“Deep learning” is an artificial intelligence technology that allows facial recognition, and it has affected our social media tremendously. For example, Facebook can detect faces based from the photos that you upload. This may not seem all that revolutionary, but it can be a little handy and time saving.
But now, Microsoft researchers are planning to take “deep learning” to a whole new level.
How it all started
In 2012, artificial intelligence researchers from the University of Toronto won a competition called ImageNet. The contest consists of machines outdoing each other in relation to specific, set tasks. Researcher Alex Krizhevsky and professor Geoff Hinton used deep neural nets to provide extremely accurate image recognition programs.
Ultimately, their technology focused on identification by examining a large number of images and seeing trends, rather than following codes set by humans.

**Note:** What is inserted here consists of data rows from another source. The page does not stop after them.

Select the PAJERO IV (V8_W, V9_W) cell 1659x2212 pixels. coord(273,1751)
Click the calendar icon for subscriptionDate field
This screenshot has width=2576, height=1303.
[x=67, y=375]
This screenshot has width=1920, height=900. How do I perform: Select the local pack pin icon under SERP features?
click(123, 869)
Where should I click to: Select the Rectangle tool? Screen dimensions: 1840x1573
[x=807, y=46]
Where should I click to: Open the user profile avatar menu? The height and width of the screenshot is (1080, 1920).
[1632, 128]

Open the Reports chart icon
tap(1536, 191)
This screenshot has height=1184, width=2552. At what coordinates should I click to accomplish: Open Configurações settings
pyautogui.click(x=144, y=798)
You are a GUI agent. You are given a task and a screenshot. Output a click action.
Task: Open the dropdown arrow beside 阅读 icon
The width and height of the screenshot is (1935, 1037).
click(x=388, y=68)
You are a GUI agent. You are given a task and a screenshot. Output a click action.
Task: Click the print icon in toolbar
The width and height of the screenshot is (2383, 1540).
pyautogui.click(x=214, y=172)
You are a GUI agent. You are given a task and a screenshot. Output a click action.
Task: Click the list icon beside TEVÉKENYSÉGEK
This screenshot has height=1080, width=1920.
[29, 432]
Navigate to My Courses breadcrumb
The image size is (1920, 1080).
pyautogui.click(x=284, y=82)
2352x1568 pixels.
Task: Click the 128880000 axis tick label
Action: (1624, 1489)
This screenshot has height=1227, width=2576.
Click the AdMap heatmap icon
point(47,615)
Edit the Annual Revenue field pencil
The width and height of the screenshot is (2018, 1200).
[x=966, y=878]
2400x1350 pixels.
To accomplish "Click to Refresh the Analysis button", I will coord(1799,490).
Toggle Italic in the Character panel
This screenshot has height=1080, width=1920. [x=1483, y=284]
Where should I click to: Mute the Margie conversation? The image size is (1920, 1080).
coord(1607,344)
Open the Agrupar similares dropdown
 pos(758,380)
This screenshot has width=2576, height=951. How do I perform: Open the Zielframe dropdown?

It was no surprise that they topped the contest.
In the end, the Toronto-based researches provided a roadmap for other giant companies like Facebook, Twitter, and Google to follow their lead on this technology. “We can’t claim that our system ‘sees’ like a person does,” says Peter Lee, the head of research at Microsoft. “But what we can say is that for very specific, narrowly defined tasks, we can learn to be as good as humans.”
Neural nets use hardware and software to approximate the web of neurons in the human brain. The idea has been around since the 1980s, but it was only first built in 2012.
Krizhevsky and Hinton further developed the technology by running their neural nets atop GPUs. It was initially intended for games and other highly graphical software. However, it also fits nicely to the type of GPUs that big time companies such as Microsoft and Facebook. were looking for.
Both Krizhevsky and Hinton have joined Google.
A new approach to deep learning
Microsoft researchers took ImageNet’s winning technology and further developed it to what they call “deep residual network”. They’ve designed a neural net that’s significantly more complex than typical designs—one that spans 152 layers of mathematical operations, compared to the typical six or seven.
Deep neural networks consist of several layers, each having a different set of algorithms. The output of one layer becomes the input of the next layer. If it will be used for image recognition, one layer will first look at a particular set of images and then proceed to look for another set. “Generally speaking, if you make these networks deeper, it becomes easier for them to learn,” says Alex Berg, a researcher at the University of North Carolina who helps oversee the ImageNet competition.
In our current age of technology, as previously mentioned, there are normally six to seven layers, but it can reach up to 30 layers. So jumping to 152 is a huge leap.
Problems in the past constricted further image recognition due to algorithms skipping layers. “When you do this kind of skipping, you’re able to preserve the strength of the signal much further,” says Peter Lee, “and this is turning out to have a tremendous, beneficial impact on accuracy.”
Another hindrance to further expanding this is the tedious task of creating the correct algorithms per layer. Jian Sun explains researchers can identify a promising arrangement for massive neural networks, and then the system can cycle through a range of similar possibilities until it settles on this best one. “In most cases, after a number of tries, the researchers learn [something], reflect, and make a new decision on the next try,” he says. “You can view this as ‘human-assisted search.'”
In the future, it is predicted that AI may run so deep that they may even recognize human speech and understand our languages as we naturally speak them.